**Action item**
Each line of the listing below must be set down exactly.

**Supplied material**
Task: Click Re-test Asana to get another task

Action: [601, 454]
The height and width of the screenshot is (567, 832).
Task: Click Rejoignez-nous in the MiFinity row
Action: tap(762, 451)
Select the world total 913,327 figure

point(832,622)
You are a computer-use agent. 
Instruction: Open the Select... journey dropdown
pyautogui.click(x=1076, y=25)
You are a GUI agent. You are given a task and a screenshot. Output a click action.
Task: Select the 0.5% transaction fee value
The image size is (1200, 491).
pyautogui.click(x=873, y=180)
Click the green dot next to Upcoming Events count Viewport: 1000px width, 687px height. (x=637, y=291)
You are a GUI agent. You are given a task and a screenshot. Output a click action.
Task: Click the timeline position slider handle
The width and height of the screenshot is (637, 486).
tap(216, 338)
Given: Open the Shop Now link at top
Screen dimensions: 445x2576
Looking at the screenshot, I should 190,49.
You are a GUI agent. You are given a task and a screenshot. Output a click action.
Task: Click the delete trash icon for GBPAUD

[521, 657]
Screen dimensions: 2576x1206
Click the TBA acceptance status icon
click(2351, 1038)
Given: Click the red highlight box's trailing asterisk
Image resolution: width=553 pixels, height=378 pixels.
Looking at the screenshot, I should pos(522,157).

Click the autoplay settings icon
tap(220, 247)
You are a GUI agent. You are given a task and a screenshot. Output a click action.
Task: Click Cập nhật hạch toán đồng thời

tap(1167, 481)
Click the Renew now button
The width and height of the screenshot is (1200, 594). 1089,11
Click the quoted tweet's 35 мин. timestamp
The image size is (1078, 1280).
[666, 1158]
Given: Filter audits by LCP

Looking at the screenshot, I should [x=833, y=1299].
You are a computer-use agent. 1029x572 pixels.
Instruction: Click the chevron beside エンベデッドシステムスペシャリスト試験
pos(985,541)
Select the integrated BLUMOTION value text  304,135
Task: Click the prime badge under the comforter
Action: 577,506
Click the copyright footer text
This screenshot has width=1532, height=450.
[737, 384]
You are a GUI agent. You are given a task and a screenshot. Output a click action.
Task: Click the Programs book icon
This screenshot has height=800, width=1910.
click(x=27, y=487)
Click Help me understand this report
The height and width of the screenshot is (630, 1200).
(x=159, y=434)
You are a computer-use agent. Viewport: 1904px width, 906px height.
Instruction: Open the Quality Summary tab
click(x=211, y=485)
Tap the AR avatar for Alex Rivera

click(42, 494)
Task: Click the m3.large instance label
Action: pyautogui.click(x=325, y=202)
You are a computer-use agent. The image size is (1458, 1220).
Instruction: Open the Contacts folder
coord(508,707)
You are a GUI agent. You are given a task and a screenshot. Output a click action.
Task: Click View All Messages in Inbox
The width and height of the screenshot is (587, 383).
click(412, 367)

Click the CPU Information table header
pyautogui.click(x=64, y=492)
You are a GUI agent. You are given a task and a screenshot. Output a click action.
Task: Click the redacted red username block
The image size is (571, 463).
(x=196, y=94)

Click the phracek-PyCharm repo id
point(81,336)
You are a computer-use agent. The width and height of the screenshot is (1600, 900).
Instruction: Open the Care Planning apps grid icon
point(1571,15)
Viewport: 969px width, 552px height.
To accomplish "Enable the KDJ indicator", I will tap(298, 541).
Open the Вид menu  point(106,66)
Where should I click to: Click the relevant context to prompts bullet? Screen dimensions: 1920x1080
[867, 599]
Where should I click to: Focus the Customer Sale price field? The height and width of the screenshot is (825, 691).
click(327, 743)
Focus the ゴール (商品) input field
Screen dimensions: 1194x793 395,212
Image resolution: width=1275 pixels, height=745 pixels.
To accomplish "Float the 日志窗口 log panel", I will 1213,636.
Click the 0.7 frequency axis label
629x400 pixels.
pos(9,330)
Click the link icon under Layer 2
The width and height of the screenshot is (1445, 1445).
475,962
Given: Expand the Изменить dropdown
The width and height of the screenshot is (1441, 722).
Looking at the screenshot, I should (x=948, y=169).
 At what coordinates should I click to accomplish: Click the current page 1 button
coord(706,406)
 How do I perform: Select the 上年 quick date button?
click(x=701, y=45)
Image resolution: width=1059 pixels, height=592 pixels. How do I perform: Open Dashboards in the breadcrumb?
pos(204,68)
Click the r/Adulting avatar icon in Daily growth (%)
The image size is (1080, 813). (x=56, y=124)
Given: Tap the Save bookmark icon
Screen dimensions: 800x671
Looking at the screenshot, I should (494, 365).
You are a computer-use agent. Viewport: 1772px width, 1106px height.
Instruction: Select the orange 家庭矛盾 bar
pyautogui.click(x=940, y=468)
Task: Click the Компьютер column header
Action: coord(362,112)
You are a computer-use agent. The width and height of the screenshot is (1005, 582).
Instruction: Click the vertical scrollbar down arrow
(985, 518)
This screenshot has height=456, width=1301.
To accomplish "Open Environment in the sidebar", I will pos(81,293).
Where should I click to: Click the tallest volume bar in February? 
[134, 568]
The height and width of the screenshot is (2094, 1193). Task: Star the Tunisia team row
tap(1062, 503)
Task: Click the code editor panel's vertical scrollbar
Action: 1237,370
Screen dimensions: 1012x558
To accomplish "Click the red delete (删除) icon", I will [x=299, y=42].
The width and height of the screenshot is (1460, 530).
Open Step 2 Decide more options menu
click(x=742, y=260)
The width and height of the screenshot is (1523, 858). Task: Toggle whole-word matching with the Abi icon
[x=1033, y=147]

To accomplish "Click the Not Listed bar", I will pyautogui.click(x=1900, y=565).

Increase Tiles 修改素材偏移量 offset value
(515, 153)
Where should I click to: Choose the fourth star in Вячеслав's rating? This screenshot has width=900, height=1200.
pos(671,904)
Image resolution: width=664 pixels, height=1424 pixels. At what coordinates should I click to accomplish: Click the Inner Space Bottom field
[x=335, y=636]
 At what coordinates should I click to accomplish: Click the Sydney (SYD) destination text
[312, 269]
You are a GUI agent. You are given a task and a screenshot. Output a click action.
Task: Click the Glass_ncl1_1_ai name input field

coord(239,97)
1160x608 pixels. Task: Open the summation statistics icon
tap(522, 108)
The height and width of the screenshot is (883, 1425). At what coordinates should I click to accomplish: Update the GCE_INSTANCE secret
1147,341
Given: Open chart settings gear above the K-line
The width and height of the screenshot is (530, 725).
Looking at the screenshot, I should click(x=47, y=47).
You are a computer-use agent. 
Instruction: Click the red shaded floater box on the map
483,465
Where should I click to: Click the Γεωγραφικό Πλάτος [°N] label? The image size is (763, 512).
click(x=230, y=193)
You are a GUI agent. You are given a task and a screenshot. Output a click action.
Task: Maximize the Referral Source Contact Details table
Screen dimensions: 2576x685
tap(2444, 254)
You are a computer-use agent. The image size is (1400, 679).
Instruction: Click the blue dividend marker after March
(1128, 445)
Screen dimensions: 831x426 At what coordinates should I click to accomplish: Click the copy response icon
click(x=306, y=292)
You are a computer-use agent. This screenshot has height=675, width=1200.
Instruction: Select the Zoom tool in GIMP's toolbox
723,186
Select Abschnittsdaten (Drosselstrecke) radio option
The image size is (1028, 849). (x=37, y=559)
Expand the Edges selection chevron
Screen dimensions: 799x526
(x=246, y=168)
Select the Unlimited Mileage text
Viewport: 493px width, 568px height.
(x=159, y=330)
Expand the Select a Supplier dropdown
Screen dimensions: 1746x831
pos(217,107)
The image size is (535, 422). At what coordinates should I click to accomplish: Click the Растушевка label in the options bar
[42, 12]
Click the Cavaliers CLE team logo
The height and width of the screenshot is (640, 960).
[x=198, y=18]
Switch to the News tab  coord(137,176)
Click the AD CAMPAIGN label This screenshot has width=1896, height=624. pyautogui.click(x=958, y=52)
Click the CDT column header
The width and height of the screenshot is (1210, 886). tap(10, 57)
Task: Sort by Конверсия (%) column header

**Answer below**
Task: Click Re-test Asana to get another task

Action: [601, 454]
The height and width of the screenshot is (567, 832).
Task: Click Rejoignez-nous in the MiFinity row
Action: tap(762, 451)
Select the world total 913,327 figure

point(832,622)
You are a computer-use agent. 
Instruction: Open the Select... journey dropdown
pyautogui.click(x=1076, y=25)
You are a GUI agent. You are given a task and a screenshot. Output a click action.
Task: Select the 0.5% transaction fee value
The image size is (1200, 491).
pyautogui.click(x=873, y=180)
Click the green dot next to Upcoming Events count Viewport: 1000px width, 687px height. (x=637, y=291)
You are a GUI agent. You are given a task and a screenshot. Output a click action.
Task: Click the timeline position slider handle
The width and height of the screenshot is (637, 486).
tap(216, 338)
Given: Open the Shop Now link at top
Screen dimensions: 445x2576
Looking at the screenshot, I should 190,49.
You are a GUI agent. You are given a task and a screenshot. Output a click action.
Task: Click the delete trash icon for GBPAUD

[521, 657]
Screen dimensions: 2576x1206
Click the TBA acceptance status icon
click(2351, 1038)
Given: Click the red highlight box's trailing asterisk
Image resolution: width=553 pixels, height=378 pixels.
Looking at the screenshot, I should pos(522,157).

Click the autoplay settings icon
tap(220, 247)
You are a GUI agent. You are given a task and a screenshot. Output a click action.
Task: Click Cập nhật hạch toán đồng thời

tap(1167, 481)
Click the Renew now button
The width and height of the screenshot is (1200, 594). 1089,11
Click the quoted tweet's 35 мин. timestamp
The image size is (1078, 1280).
[666, 1158]
Given: Filter audits by LCP

Looking at the screenshot, I should [x=833, y=1299].
You are a computer-use agent. 1029x572 pixels.
Instruction: Click the chevron beside エンベデッドシステムスペシャリスト試験
pos(985,541)
Select the integrated BLUMOTION value text  304,135
Task: Click the prime badge under the comforter
Action: 577,506
Click the copyright footer text
This screenshot has width=1532, height=450.
[737, 384]
You are a GUI agent. You are given a task and a screenshot. Output a click action.
Task: Click the Programs book icon
This screenshot has height=800, width=1910.
click(x=27, y=487)
Click Help me understand this report
The height and width of the screenshot is (630, 1200).
(x=159, y=434)
You are a computer-use agent. Viewport: 1904px width, 906px height.
Instruction: Open the Quality Summary tab
click(x=211, y=485)
Tap the AR avatar for Alex Rivera

click(42, 494)
Task: Click the m3.large instance label
Action: pyautogui.click(x=325, y=202)
You are a computer-use agent. The image size is (1458, 1220).
Instruction: Open the Contacts folder
coord(508,707)
You are a GUI agent. You are given a task and a screenshot. Output a click action.
Task: Click View All Messages in Inbox
The width and height of the screenshot is (587, 383).
click(412, 367)

Click the CPU Information table header
pyautogui.click(x=64, y=492)
You are a GUI agent. You are given a task and a screenshot. Output a click action.
Task: Click the redacted red username block
The image size is (571, 463).
(x=196, y=94)

Click the phracek-PyCharm repo id
point(81,336)
You are a computer-use agent. The width and height of the screenshot is (1600, 900).
Instruction: Open the Care Planning apps grid icon
point(1571,15)
Viewport: 969px width, 552px height.
To accomplish "Enable the KDJ indicator", I will tap(298, 541).
Open the Вид menu  point(106,66)
Where should I click to: Click the relevant context to prompts bullet? Screen dimensions: 1920x1080
[867, 599]
Where should I click to: Focus the Customer Sale price field? The height and width of the screenshot is (825, 691).
click(327, 743)
Focus the ゴール (商品) input field
Screen dimensions: 1194x793 395,212
Image resolution: width=1275 pixels, height=745 pixels.
To accomplish "Float the 日志窗口 log panel", I will 1213,636.
Click the 0.7 frequency axis label
629x400 pixels.
pos(9,330)
Click the link icon under Layer 2
The width and height of the screenshot is (1445, 1445).
475,962
Given: Expand the Изменить dropdown
The width and height of the screenshot is (1441, 722).
Looking at the screenshot, I should (x=948, y=169).
 At what coordinates should I click to accomplish: Click the current page 1 button
coord(706,406)
 How do I perform: Select the 上年 quick date button?
click(x=701, y=45)
Image resolution: width=1059 pixels, height=592 pixels. How do I perform: Open Dashboards in the breadcrumb?
pos(204,68)
Click the r/Adulting avatar icon in Daily growth (%)
The image size is (1080, 813). (x=56, y=124)
Given: Tap the Save bookmark icon
Screen dimensions: 800x671
Looking at the screenshot, I should (494, 365).
You are a computer-use agent. Viewport: 1772px width, 1106px height.
Instruction: Select the orange 家庭矛盾 bar
pyautogui.click(x=940, y=468)
Task: Click the Компьютер column header
Action: coord(362,112)
You are a computer-use agent. The width and height of the screenshot is (1005, 582).
Instruction: Click the vertical scrollbar down arrow
(985, 518)
This screenshot has height=456, width=1301.
To accomplish "Open Environment in the sidebar", I will pos(81,293).
Where should I click to: Click the tallest volume bar in February? 
[134, 568]
The height and width of the screenshot is (2094, 1193). Task: Star the Tunisia team row
tap(1062, 503)
Task: Click the code editor panel's vertical scrollbar
Action: 1237,370
Screen dimensions: 1012x558
To accomplish "Click the red delete (删除) icon", I will [x=299, y=42].
The width and height of the screenshot is (1460, 530).
Open Step 2 Decide more options menu
click(x=742, y=260)
The width and height of the screenshot is (1523, 858). Task: Toggle whole-word matching with the Abi icon
[x=1033, y=147]

To accomplish "Click the Not Listed bar", I will pyautogui.click(x=1900, y=565).

Increase Tiles 修改素材偏移量 offset value
(515, 153)
Where should I click to: Choose the fourth star in Вячеслав's rating? This screenshot has width=900, height=1200.
pos(671,904)
Image resolution: width=664 pixels, height=1424 pixels. At what coordinates should I click to accomplish: Click the Inner Space Bottom field
[x=335, y=636]
 At what coordinates should I click to accomplish: Click the Sydney (SYD) destination text
[312, 269]
You are a GUI agent. You are given a task and a screenshot. Output a click action.
Task: Click the Glass_ncl1_1_ai name input field

coord(239,97)
1160x608 pixels. Task: Open the summation statistics icon
tap(522, 108)
The height and width of the screenshot is (883, 1425). At what coordinates should I click to accomplish: Update the GCE_INSTANCE secret
1147,341
Given: Open chart settings gear above the K-line
The width and height of the screenshot is (530, 725).
Looking at the screenshot, I should click(x=47, y=47).
You are a computer-use agent. 
Instruction: Click the red shaded floater box on the map
483,465
Where should I click to: Click the Γεωγραφικό Πλάτος [°N] label? The image size is (763, 512).
click(x=230, y=193)
You are a GUI agent. You are given a task and a screenshot. Output a click action.
Task: Maximize the Referral Source Contact Details table
Screen dimensions: 2576x685
tap(2444, 254)
You are a computer-use agent. The image size is (1400, 679).
Instruction: Click the blue dividend marker after March
(1128, 445)
Screen dimensions: 831x426 At what coordinates should I click to accomplish: Click the copy response icon
click(x=306, y=292)
You are a computer-use agent. This screenshot has height=675, width=1200.
Instruction: Select the Zoom tool in GIMP's toolbox
723,186
Select Abschnittsdaten (Drosselstrecke) radio option
The image size is (1028, 849). (x=37, y=559)
Expand the Edges selection chevron
Screen dimensions: 799x526
(x=246, y=168)
Select the Unlimited Mileage text
Viewport: 493px width, 568px height.
(x=159, y=330)
Expand the Select a Supplier dropdown
Screen dimensions: 1746x831
pos(217,107)
The image size is (535, 422). At what coordinates should I click to accomplish: Click the Растушевка label in the options bar
[42, 12]
Click the Cavaliers CLE team logo
The height and width of the screenshot is (640, 960).
[x=198, y=18]
Switch to the News tab  coord(137,176)
Click the AD CAMPAIGN label This screenshot has width=1896, height=624. pyautogui.click(x=958, y=52)
Click the CDT column header
The width and height of the screenshot is (1210, 886). tap(10, 57)
Task: Sort by Конверсия (%) column header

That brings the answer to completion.